■ What the task requires
Repeat exactly the line with "You are a GUI" and each line after it to the end of the data below; pictures stay out.

═════ Input data ═════

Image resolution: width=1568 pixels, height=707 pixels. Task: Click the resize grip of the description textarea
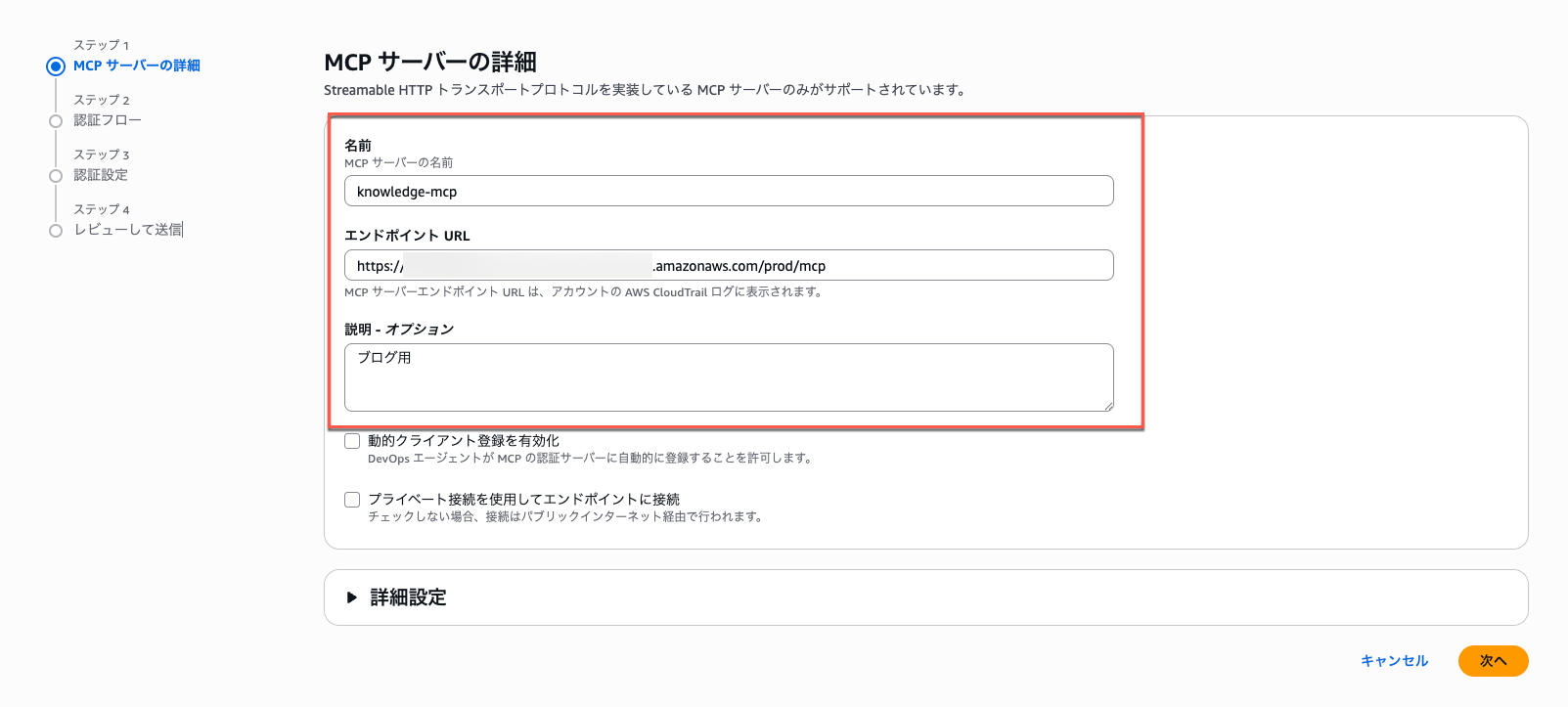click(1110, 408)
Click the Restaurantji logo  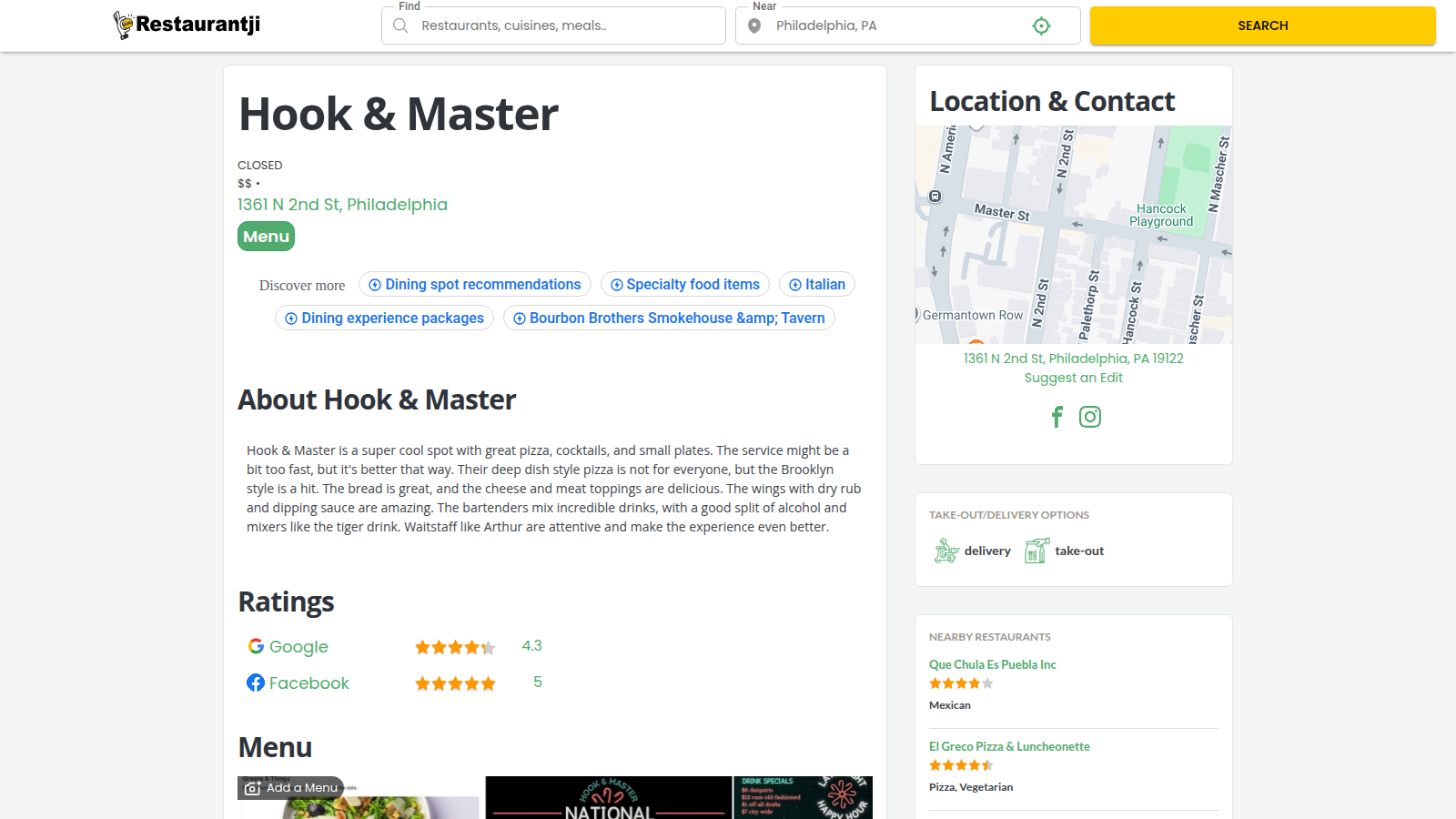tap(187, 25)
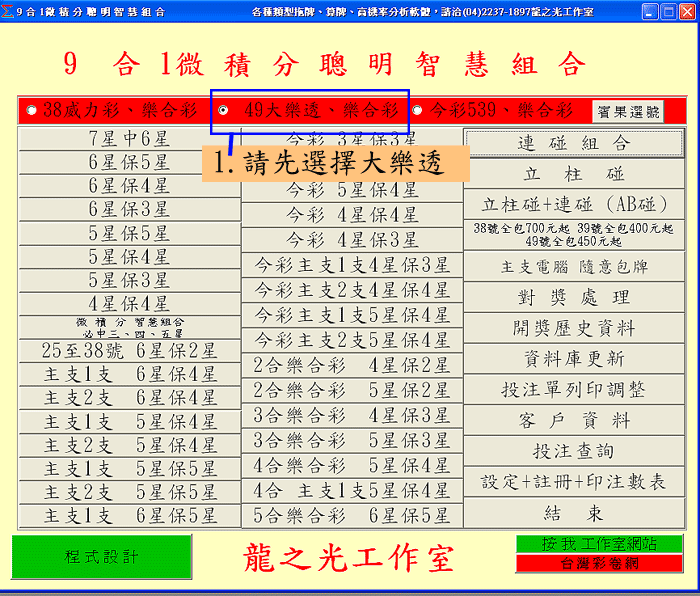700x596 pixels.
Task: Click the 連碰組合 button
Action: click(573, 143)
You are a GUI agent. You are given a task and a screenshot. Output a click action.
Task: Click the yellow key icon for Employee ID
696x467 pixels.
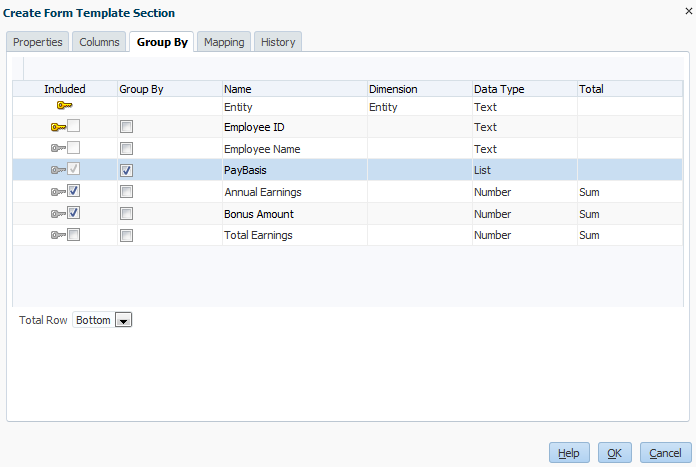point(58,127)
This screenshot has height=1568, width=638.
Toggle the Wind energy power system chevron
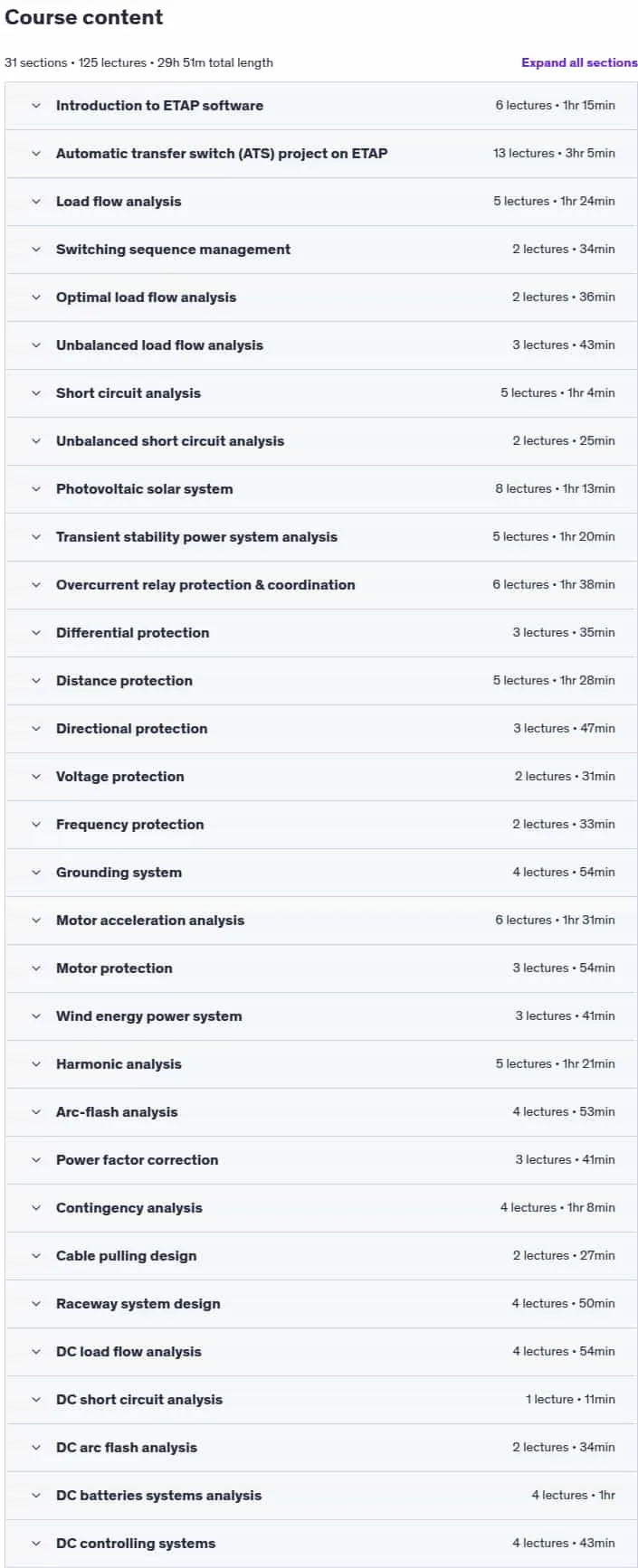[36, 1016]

═════

■ Solution to this exercise
You are a GUI agent. You are given a task and a screenshot. Output a click action.
Task: Click the yellow key icon for Employee ID
696x467 pixels.
point(58,127)
This screenshot has height=1568, width=638.
Toggle the Wind energy power system chevron
[36, 1016]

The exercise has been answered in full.